With the rather interesting Continuity features that Apple showed off during WWDC 2014, which make iOS 8 and OS X Yosemite powered devices play nice with each other, we expected Google to show us something along the same lines during its annual developers conference. And it did, even though its not entirely the same as Continuity, the new relationship between Chrome OS and Android works well for the entire ecosystem.
During his keynote speech Google’s Android chief Sundar Pichai showed off a new feature for Chrome OS. The feature lets users unlock their Chrome OS powered notebooks automatically using their Android devices.
Notifications work well across both platforms. Users won’t have to jump back and forth between their notebook and their Android phone when they’re working because notifications that pop up on either device will now be displayed on the other. So phone notifications are displayed on the Chromebook and vice versa.

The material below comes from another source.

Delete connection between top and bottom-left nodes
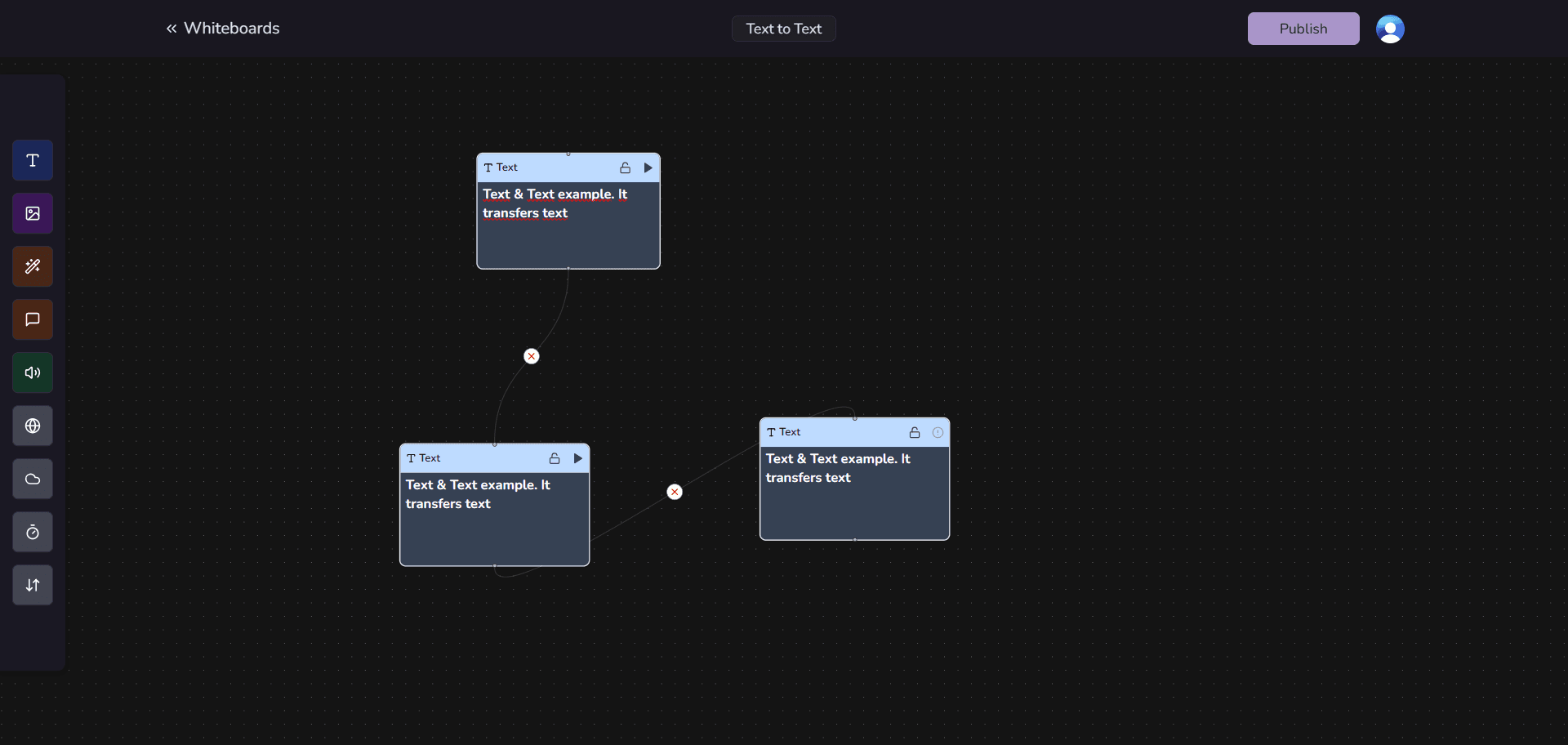 coord(532,356)
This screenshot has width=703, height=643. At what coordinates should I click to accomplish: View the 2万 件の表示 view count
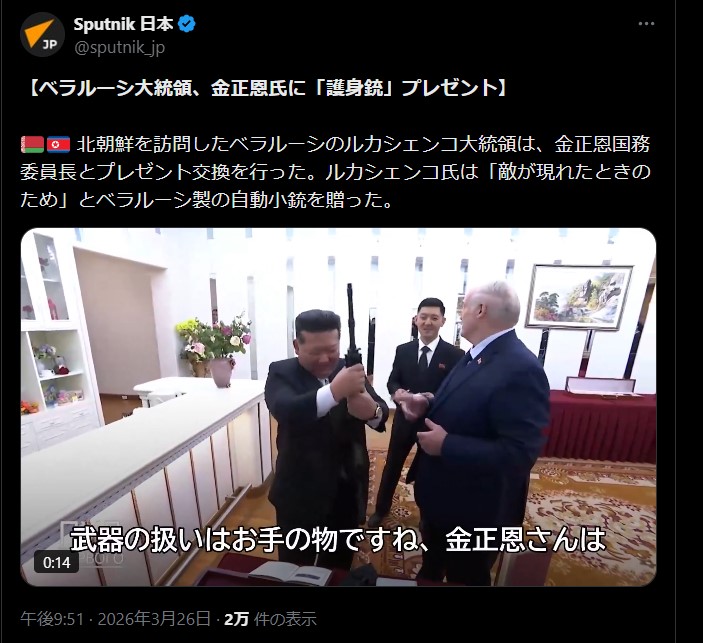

Another major improvement in the relationship between Chrome OS and Android is that the former now gets the ability to run Android applications. Google made sure that the feature worked as though there was native support for Android apps on a Chromebook. Android apps were fired up straight from the Chrome OS launcher, apps like Vine, Flipboard and Evernote were demoed. Google didn’t reveal during the keynote what optimizations developers would have to make to their apps in order to make them work across both platforms.
End users will only get their hands on these features once the newly announced Android L release is shipped to customers this fall.